A recent economic evaluation rigorously assessed the cost-effectiveness of utilizing AI-driven Point Of Care Diagnosis For Diabetes Retinopathy detection and subsequent treatment in pediatric diabetic patients. The study compared this method against standard screening protocols conducted by an eye care professional. This analysis drew upon parameter estimates from extensive literature spanning 1994 to 2019, with assessments conducted between March 2019 and January 2020. Key parameters included the out-of-pocket expenses associated with autonomous AI screening, ophthalmology appointments, and diabetic retinopathy treatment. It also considered the probability of patients undergoing standard retinal examinations, the relative likelihood of screening participation, and the diagnostic accuracy (sensitivity, specificity, and diagnosability) of both ECP screenings and autonomous AI screenings.
The core metrics evaluated were patient-borne costs or savings linked to diabetic retinopathy screening examinations. Cost-effectiveness was determined by analyzing the costs or savings relative to the number of true-positive cases accurately identified by each screening method. The study revealed significant differences in true-positive detection rates. Standard ECP screening yielded expected true-positive proportions of 0.006 for T1D and 0.01 for T2D. In contrast, autonomous AI screening demonstrated notably higher expected true-positive proportions, at 0.03 for T1D and 0.04 for T2D. Interestingly, under a base case scenario with a 20% adherence rate to screening, autonomous AI initially indicated a slightly higher mean patient payment ($8.52 for T1D and $10.85 for T2D) compared to conventional ECP screening ($7.91 for T1D and $8.20 for T2D). However, the findings shifted dramatically with increased adherence. Autonomous AI screening emerged as the preferred, more cost-effective strategy when patient adherence to diabetic retinopathy screening reached or exceeded 23%.
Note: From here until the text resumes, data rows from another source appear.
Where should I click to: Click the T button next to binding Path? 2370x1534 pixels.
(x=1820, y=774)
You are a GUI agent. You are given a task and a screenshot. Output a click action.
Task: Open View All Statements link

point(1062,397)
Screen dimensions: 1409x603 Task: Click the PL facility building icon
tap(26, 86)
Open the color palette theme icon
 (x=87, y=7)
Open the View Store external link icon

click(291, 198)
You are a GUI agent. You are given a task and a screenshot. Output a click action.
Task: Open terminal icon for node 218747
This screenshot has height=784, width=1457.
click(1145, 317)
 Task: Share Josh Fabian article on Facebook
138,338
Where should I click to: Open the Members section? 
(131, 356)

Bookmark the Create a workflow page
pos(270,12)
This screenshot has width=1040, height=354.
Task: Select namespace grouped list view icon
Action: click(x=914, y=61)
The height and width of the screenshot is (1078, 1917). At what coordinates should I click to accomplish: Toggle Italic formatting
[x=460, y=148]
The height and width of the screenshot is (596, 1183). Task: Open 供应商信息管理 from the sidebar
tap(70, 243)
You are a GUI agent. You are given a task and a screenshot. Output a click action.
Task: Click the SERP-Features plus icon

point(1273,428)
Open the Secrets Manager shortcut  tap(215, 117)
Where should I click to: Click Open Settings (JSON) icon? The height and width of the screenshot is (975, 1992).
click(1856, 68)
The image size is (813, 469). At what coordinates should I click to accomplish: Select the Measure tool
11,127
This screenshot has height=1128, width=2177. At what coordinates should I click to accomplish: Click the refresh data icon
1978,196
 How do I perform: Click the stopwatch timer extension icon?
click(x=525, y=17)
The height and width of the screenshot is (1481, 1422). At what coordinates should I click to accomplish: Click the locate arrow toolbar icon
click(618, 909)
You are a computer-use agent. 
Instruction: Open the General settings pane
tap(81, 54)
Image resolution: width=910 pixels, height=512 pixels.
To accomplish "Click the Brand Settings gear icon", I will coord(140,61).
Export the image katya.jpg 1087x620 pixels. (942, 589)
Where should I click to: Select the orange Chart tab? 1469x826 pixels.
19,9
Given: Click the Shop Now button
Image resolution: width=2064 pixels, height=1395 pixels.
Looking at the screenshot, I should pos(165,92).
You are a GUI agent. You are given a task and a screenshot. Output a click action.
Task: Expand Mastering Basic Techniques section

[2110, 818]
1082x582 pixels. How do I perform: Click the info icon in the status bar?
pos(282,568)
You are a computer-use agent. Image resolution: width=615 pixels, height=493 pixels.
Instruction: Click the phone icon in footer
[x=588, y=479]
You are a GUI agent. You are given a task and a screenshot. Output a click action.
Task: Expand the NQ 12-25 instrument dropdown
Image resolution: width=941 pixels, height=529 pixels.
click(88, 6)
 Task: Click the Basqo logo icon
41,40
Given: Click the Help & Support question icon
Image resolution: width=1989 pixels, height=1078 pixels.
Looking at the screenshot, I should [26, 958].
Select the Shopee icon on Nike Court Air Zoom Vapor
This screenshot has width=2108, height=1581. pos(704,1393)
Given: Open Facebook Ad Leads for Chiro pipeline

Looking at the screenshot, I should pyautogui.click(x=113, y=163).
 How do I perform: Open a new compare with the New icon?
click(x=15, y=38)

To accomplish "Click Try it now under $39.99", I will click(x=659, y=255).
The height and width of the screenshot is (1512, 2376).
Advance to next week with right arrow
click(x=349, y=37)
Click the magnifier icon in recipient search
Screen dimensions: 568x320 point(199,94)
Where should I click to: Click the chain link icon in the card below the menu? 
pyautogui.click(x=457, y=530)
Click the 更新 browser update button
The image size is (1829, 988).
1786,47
In conclusion, this economic evaluation strongly suggests that point-of-care diabetic retinopathy screening systems powered by autonomous AI represent an effective and potentially cost-saving approach for children with diabetes and their families, particularly when recommended screening adherence rates are met or surpassed. This highlights the potential of AI-driven diagnostics to improve access and efficiency in diabetic retinopathy screening within pediatric populations.